# [Problem requirements]
Of all the lines below, output only those starting at the one with "Task: Click the back arrow next to logo" and ending at the one with "Given: Select the 1.5 °C scenario marker", both ends included, exactly as written.

----- Dataset records -----

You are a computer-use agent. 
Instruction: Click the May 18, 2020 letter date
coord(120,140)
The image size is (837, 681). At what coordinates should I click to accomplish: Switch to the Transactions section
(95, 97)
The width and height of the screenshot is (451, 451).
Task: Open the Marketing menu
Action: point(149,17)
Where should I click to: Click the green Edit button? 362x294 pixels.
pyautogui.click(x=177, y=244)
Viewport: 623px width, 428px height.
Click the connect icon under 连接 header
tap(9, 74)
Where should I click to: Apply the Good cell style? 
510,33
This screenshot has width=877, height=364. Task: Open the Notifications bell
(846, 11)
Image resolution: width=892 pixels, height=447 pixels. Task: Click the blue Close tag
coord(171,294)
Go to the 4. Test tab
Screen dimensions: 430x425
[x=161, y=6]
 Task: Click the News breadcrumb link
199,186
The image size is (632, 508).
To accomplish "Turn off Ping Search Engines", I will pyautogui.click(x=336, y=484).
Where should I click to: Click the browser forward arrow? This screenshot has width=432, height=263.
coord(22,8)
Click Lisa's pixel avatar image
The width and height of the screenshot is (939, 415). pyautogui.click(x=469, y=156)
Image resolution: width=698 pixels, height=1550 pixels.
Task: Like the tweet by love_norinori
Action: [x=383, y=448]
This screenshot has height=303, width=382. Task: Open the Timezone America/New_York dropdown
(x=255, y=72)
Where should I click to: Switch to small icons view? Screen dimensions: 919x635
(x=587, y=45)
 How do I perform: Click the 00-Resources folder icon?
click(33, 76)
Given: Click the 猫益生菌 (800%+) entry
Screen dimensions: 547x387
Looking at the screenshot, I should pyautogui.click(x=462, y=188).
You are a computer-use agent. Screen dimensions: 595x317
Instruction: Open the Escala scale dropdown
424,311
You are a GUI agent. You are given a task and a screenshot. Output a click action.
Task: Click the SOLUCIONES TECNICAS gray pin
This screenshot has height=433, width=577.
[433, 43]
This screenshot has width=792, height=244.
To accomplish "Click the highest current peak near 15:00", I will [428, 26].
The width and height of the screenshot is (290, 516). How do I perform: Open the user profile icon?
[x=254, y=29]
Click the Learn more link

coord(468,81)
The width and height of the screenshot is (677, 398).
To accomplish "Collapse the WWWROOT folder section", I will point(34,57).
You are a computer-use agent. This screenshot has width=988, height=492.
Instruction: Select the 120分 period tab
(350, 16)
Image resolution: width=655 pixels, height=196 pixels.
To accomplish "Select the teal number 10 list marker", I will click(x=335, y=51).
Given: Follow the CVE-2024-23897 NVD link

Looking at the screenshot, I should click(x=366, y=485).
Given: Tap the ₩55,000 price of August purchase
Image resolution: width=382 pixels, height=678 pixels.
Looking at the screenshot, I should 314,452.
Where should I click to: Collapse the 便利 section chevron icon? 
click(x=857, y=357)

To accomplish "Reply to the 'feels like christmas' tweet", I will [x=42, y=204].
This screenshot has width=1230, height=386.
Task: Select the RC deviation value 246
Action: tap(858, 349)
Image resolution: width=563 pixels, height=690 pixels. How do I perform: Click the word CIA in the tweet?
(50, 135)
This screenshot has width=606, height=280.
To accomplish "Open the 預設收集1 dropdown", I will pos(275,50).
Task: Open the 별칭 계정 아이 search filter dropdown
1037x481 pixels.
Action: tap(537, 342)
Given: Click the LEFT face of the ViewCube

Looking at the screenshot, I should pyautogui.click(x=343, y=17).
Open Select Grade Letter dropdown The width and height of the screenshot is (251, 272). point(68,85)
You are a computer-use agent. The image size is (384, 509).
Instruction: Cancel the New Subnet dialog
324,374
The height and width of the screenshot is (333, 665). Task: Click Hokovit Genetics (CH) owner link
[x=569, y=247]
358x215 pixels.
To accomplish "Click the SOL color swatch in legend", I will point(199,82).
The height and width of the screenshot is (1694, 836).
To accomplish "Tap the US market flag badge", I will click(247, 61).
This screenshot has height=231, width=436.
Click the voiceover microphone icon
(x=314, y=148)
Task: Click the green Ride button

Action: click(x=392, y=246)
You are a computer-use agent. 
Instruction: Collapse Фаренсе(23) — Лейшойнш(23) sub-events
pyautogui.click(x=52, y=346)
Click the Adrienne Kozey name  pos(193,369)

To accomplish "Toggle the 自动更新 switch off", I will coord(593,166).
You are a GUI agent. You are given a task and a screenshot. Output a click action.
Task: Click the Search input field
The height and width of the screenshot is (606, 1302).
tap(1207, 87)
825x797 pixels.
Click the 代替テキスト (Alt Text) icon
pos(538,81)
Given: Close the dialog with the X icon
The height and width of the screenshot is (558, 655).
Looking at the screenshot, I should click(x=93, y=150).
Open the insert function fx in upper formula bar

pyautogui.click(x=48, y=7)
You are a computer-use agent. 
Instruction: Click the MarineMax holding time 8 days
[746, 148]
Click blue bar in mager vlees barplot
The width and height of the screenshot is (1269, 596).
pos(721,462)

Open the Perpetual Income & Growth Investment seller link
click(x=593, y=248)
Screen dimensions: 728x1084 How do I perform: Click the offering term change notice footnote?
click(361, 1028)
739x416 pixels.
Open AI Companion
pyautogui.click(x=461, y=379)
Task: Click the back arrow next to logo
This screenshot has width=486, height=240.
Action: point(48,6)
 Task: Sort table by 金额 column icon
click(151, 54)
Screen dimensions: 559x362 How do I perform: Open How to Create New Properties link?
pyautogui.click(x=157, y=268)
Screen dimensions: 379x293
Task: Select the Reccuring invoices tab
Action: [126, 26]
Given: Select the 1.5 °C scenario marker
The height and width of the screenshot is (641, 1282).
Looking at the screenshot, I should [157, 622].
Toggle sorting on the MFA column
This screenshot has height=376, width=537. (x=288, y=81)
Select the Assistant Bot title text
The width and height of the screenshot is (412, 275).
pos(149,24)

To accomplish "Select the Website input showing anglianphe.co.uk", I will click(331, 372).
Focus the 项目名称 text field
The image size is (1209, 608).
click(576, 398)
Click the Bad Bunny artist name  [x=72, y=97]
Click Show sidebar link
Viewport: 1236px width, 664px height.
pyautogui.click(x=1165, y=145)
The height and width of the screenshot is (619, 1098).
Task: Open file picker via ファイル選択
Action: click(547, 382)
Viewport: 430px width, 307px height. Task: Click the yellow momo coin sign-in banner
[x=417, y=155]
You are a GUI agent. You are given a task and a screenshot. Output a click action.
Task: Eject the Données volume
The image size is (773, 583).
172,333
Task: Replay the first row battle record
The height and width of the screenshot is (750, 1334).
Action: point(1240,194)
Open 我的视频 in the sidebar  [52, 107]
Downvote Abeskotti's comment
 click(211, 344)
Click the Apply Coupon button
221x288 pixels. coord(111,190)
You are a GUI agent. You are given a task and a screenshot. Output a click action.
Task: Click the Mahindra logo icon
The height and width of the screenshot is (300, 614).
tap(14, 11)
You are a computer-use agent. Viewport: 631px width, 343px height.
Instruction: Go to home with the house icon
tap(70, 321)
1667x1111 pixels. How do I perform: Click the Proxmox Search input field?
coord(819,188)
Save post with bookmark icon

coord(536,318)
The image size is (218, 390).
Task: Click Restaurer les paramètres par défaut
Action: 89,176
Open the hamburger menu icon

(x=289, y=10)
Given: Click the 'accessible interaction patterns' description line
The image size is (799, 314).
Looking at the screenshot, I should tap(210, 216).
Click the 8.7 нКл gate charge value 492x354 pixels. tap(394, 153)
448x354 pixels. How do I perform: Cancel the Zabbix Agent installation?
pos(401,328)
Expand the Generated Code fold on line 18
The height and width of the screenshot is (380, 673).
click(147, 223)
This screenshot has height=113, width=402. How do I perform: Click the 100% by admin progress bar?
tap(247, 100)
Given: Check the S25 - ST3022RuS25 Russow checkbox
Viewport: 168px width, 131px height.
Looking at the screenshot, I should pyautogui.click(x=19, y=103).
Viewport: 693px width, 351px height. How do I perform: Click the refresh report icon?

-----

# [Response area]
Task: Click the back arrow next to logo
This screenshot has width=486, height=240.
Action: point(48,6)
 Task: Sort table by 金额 column icon
click(151, 54)
Screen dimensions: 559x362 How do I perform: Open How to Create New Properties link?
pyautogui.click(x=157, y=268)
Screen dimensions: 379x293
Task: Select the Reccuring invoices tab
Action: [126, 26]
Given: Select the 1.5 °C scenario marker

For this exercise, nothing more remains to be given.